Erbusco tutela campagna e vigneti

Articolo del Giornale di Brescia del 14 giugno 2008. La Giunta regionale ha accolto la proposta di estendere il vincolo paesaggistico sino ai margini dell’autostrada e alla località Spina. Concluso così l’iter iniziato nel 2002 con una prima richiesta del Wwf.



È stata definitivamente approvata in Regione la proposta di dichiarazione di notevole interesse pubblico delle aree territoriali collocate ai margini del tracciato autostradale e in località Spina di Erbusco. Nei giorni scorsi, infatti, la Giunta regionale si è espressa favorevolmente in merito all’estensione del vincolo paesaggistico (già presente su alcune porzioni del territorio comunale) sulle aree, urbanizzate o libere da edificazioni, che conservano «connotazioni paesaggistiche di rilevante interesse per il permanere delle caratteristiche proprie del paesaggio naturale e di quello agricolo tradizionale imperniato sulla coltivazione della vite».

Un provvedimento che, di fatto, si traduce nell’individuazione di alcuni criteri specifici volti a garantire le dovute cautele nella gestione delle trasformazioni paesistiche, architettoniche e urbanistiche dei territori in oggetto, provvedendo a salvaguardare la conservazione degli scorci panoramici ancora liberi (in particolare sui versanti collinari), la vegetazione esistente e le aree verdi, le murature e gli edifici rurali storici.

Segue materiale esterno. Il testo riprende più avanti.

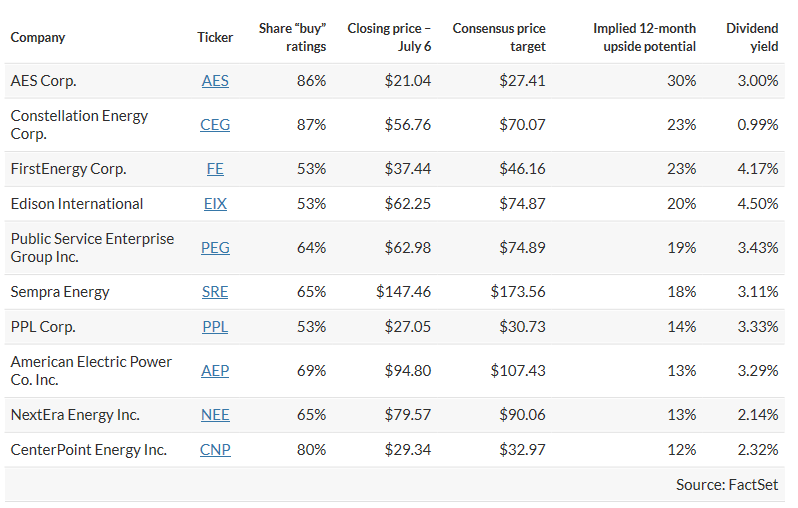Viewport: 798px width, 508px height.
Task: Click the CEG ticker link
Action: 215,125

«L’ampliamento del vincolo garantisce un’attenzione maggiore, dal punto di vista paesistico, sociale ed economico, al territorio e alle sue trasformazioni - sottolinea il sindaco di Erbusco, Isabella Nodari -. Il vincolo, in virtù della delicatezza della Franciacorta, riconosciuta anche dall’assessore regionale al Territorio Davide Boni, va inteso come uno strumento migliorativo». Con il sì della Regione si chiude un iter iniziato nel gennaio 2002 con una prima richiesta di ampliamento del cono ottico già sottoposto a tutela ambientale avanzata dal Wwf e successivamente integrata, nel luglio 2004, da un’istanza presentata dal circolo Legambiente Ilaria Alpi.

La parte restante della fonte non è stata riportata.